Endometriosis is a common, incurable disease that occurs when tissue grows out of the uterus, which can result in intense pelvic pain, menstrual abnormalities and even infertility.

And now scientists from Johns Hopkins Medicine and the University of British Columbia have made what could be a life-changing discovery for those suffering from endometriosis.

According to the Vancouver Sun, researchers found cancer-causing gene mutations in the pelvic lesions of women with endometriosis.

These findings could help scientists develop molecular tests to classify which forms of the disorder requires aggressive treatment, and which do not.

Some experimental cancer drugs could even be used to treat endometriosis. 

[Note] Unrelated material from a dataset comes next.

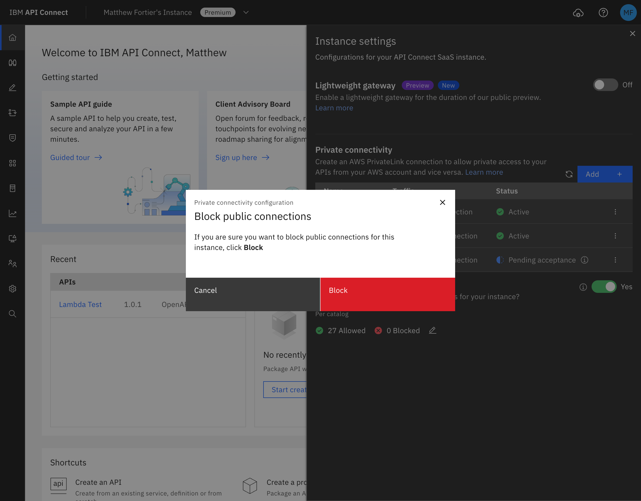Click the Home icon in sidebar

point(12,38)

Dr Paul Yong said the discovery could provide a map to better treatment for women suffering from the condition.

“These mutations are a first step in understanding the breadth of symptoms and outcomes that affect every woman with endometriosis differently,” he explained. “Finally, we have a roadmap towards finding better treatments.”

Lena Dunham recently documented her struggle with endometriosis on social media after being rushed to hospital after the Met Gala.

“I also want to remind all the women suffering from chronic illness that we aren’t weak – quite the opposite, actually,” she posted on Instagram.

“We do our jobs with skill even when we’re struggling. We care families even when we can hardly care for ourselves.”